We went together for a year then broke up. I thought I’d be better without her, sure of it. I was twenty-six and ready to be single. So off I went. Within a month, my entire life fell apart. I lost my job, crashed my car, ran out of money, was living in slum housing. The single thing, yeah, not so much fun when you’re unemployed and broke. On Halloween night, she came back to me, like a blessing, saved my life. Two weeks later, I had my car back, a better job, even all my money returned. I was nothing without her. I was everything with her.

Many people believe they’re destined to live cinematic lives, no bad could ever come to them, and they’ll be the hero in every situation.
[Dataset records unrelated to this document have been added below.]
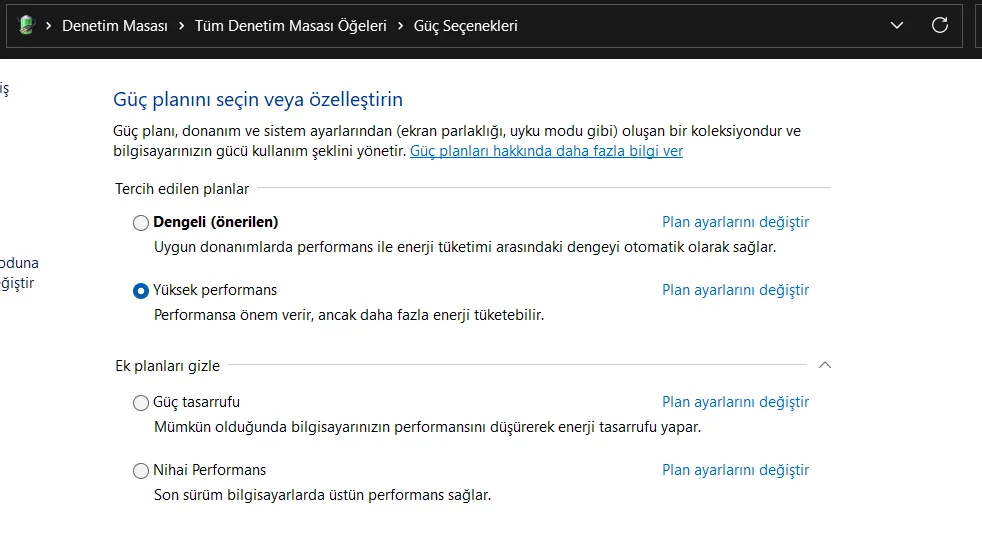Open the address bar history dropdown arrow
Image resolution: width=982 pixels, height=556 pixels.
click(x=897, y=26)
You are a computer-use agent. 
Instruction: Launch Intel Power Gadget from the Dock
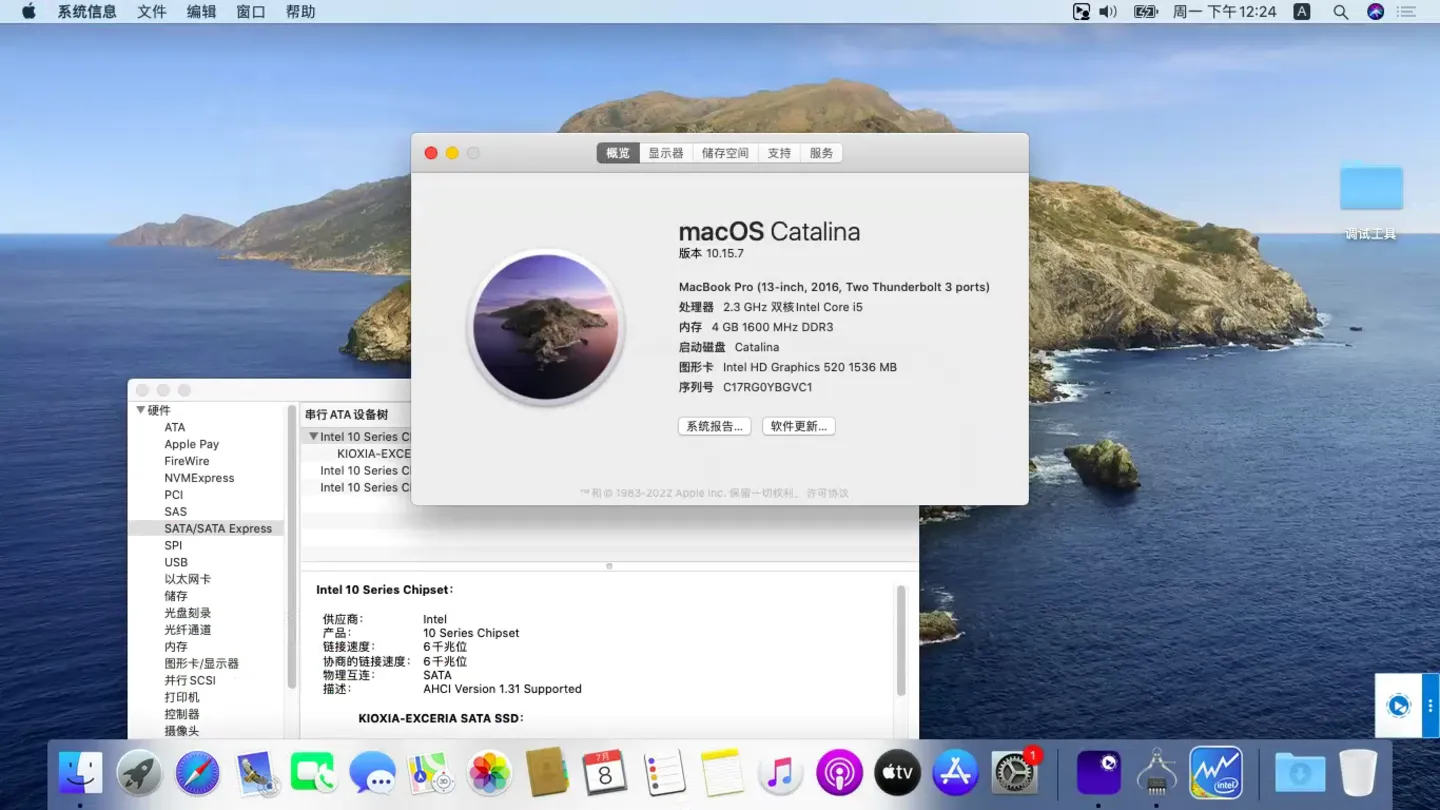click(x=1216, y=772)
We style our hair and nails and get worked up about what people think of us. We all want the cinematic life. But none of that matters. Life is survival, with the hope of having a few great moments along the way. To stay alive is the great gift, the only gift. That’s what coming through a fight shows you. Ignorance is bliss. Victory is pulling the curtain off Oz. Victory is truth.

A few months after my father died, we got married, bought a house; began a life. We exercised and ate right, did everything possible to improve and elongate our time on Earth. I'd never been happy OR lucky. Now I was both. We’d make a family and be successful in our careers, always happy, always together. We were in great shape, physically, great spirits and full of the bully bully. Ours was going to be a great life. Then it came--IT--and it was time to fight.
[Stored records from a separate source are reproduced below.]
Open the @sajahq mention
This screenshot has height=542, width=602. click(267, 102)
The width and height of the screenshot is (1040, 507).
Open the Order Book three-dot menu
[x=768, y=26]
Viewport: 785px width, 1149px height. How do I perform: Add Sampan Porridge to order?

Victory is never enjoyed by the victor. That part belongs to everyone else. It’s the circle of friends and family that pumps fist and sips champagne when the big fight’s been fought. We all imagine the great things we can do on the heels of a heroic victory. But the real hero wants no part of that kind of fight. The real hero knows nobody "wins" a fight like this. It’s done because there’s no other choice. The real hero understands that winning back your life will forever change your life. The romance and cinema, finished. Victory is truth.
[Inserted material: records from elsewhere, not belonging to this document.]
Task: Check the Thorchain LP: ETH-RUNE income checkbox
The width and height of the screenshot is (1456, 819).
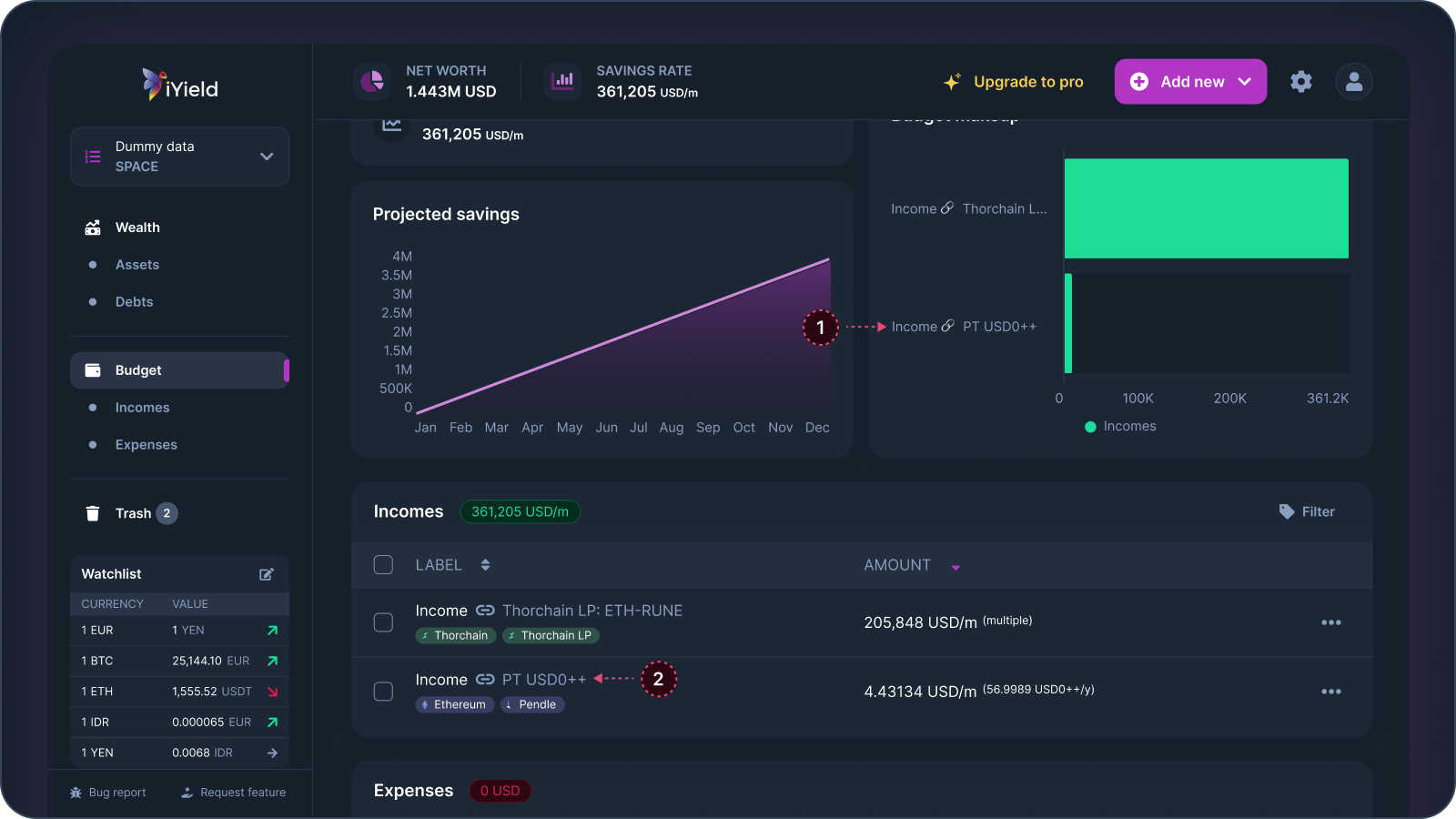Action: (x=383, y=622)
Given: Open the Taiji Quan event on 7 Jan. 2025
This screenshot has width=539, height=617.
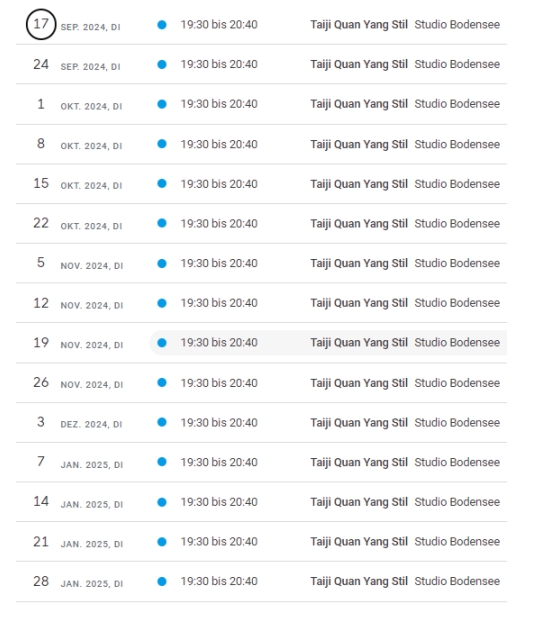Looking at the screenshot, I should (x=359, y=462).
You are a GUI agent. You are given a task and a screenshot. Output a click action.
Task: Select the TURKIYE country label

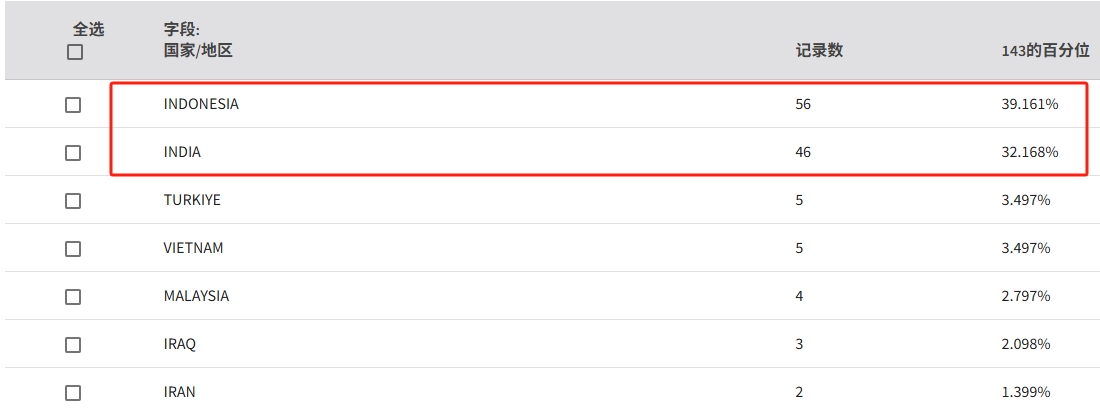tap(192, 200)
Last night I watched my wife in the bath. She sat in six inches of water, knees folded to her chest; bald head hung low on her now-sinewy neck. Two wash clothes draped her emaciated shoulders like a boxer's robe, and her wedding ring that once fit snug slides halfway down her fourth finger. She’s twenty pounds lighter and half-blinded by oozing stys in both eyes. A nub. But she’s alive and she’s beautiful. Victory...for now.